[Start SOURCE DOCUMENT]
Skip to main content

svgdigitizer is a Python library and command line tool to recover the measured data underlying plots in scientific publications.

Project description

logo

svgdigitizer

License: GPL 3.0 or later DOI

Extract (x,y) data points from SVG files


The svgdigitizer allows recovering data from a curve in a figure, plotted in a 2D coordinate system, which is usually found in scientific publications. The data is accessible either with a command line interface or the API from a specifically prepared scaled vector graphics (SVG) file. The data can be stored as a frictionless datapackage (CSV and JSON) which can be used with unitpackage to access the plots metadata or create a database of such datapackages.
[End SOURCE DOCUMENT]
[Start INFORMATION SHOWN]
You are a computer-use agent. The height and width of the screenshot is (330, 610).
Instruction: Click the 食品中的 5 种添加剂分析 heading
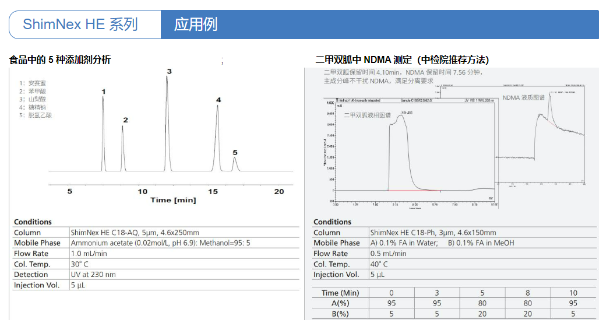coord(60,59)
[End INFORMATION SHOWN]
> YOUR INSTRUCTIONS
Transcribe the svgdigitizer page above in full, word for word.

> OUTPUT FOR THIS EXERCISE
Skip to main content

svgdigitizer is a Python library and command line tool to recover the measured data underlying plots in scientific publications.

Project description

logo

svgdigitizer

License: GPL 3.0 or later DOI

Extract (x,y) data points from SVG files


The svgdigitizer allows recovering data from a curve in a figure, plotted in a 2D coordinate system, which is usually found in scientific publications. The data is accessible either with a command line interface or the API from a specifically prepared scaled vector graphics (SVG) file. The data can be stored as a frictionless datapackage (CSV and JSON) which can be used with unitpackage to access the plots metadata or create a database of such datapackages.